How does that relate to this experiment? It's clearly not just playing random notes in the example video...


[flagged]


What's so hard to understand here? The music it plays sounds awful! I have no doubt te tech behind it is interesting but the results are pretty bad.


I played with this for a while and never got the impression that it was random notes. A few times it played something quite musical which I found interesting and cool. There seems to be a lot of haters in here for what I can only imagine is some sort of sour grapes jealousy or some shit.. maybe it's the production quality of this video is out of proportion for the effort put into the experiment, I dunno but the experiment itself is cool.


Like MattRix said, I was also extremely excited about this since I like to improvise on my piano. But it was simply underwhelming and all I did was express that. I didn't say the project itself was stupid. I love the idea itself, that's why I was excited at first.

Also I was throwing a legitimate question. If you can't tell the difference between some random note generator and a deep-learning AI generated notes, what is the point?

I don't know why I'm being called an asshole for asking a question with a counter-argument. I remember a couple of months ago a video went viral which was basically a short film based on a script written by a Tensorflow-based AI. I also loved that idea for the novelty, but had the same feeling as this one--I could just random-generate utterances and call it a day and people will have no idea.

Basically my point is, there are a lot of narrow-domain use cases where deep learning is awesome, but in many cases it's not on par with human ability... yet.

p.s. Maybe I have worse sense of music than you, but i have tried all kinds of variations. I would try dorian, pentatonic, blues, etc. and the only time where it kind of sounded sane was when you played easily recognizable notes like major scale (which beats the purpose of this whole AI thing). Of course one could call this "avant garde music" but like I said, I can write a random notes generator and call it that too.


We're not "haters". Why is it that if someone disagrees then they must have some ulterior motive? We just think the music sounds bad! That's it!

I wouldn't show this to anyone as an example of the power of AI because it's incredibly underwhelming. It's especially sad in these days where it seems like AI is pushing boundaries all the time.

So in other words, we're not haters, we're just being honest about how disappointed we are.


Make me think about the movie "Electric Dreams"

https://youtu.be/aVE8taDWmMc


I want to hear one trained on Monk, Bill Evans, etc.


I get the feeling this one was trained on Cecil Taylor.


Even more sophisticated duets with a computationally creative computer: CIM Sessions 2017. https://www.youtube.com/user/QCGInteractiveMusic/videos?sort...


Even more sophisticated duets with computationally creative computer: CIM sessions 2017 https://www.youtube.com/user/QCGInteractiveMusic/videos?sort...

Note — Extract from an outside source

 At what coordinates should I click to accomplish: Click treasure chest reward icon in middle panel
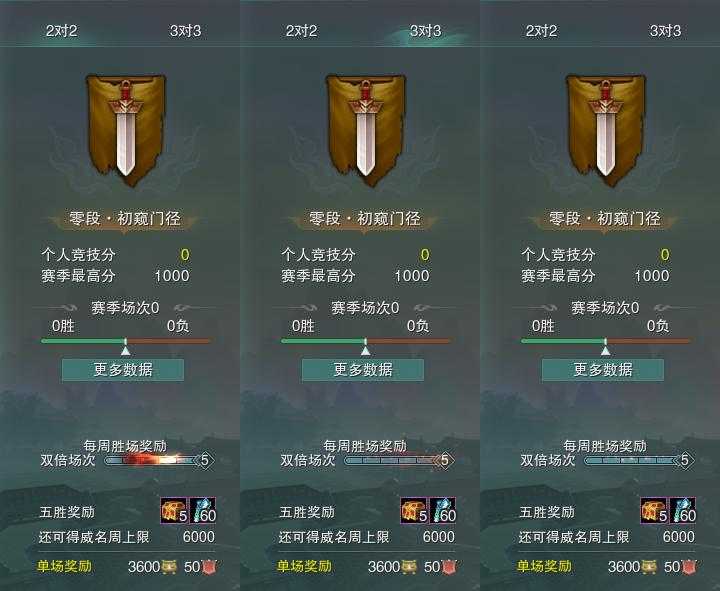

I've had the most success in my own experiments using many dedicated Models. The first and most important model is a NN that generates a chord progression. After that is much easier to select good notes! http://signalsandsorcery.com/


Markov chains might do better for progressions :)


I have tried just using N-grams which is pretty good but it doesn't have any structure. My next experiment will be to use the 'word2vec' algorithm the same way it it used for NLP. Meaning first create relationships between chords then create sequences with RNN.


As an experiment I think this is well done. It's fun to mash the keys and see what happens. If there was a feedback loop to register if the user was happy or displeased with the results via facial recognition or other input with expanded training data it could become quite interesting I think.

Thanks for this!


I'm getting some good results but I'm also a clasically trained musician so if you haven't studied music it may not give you a pleasing result but if you are a trained musician you may get more mileage.


I think it'd sound more interesting if the computer compliments what I play. For example, if I play in C key, the computer tries to guess the chord progression and play the rhythm that matches what I'm playing.


I believe ML can do better than this.


I tried this at Google Tensorflow Summit and it was fun!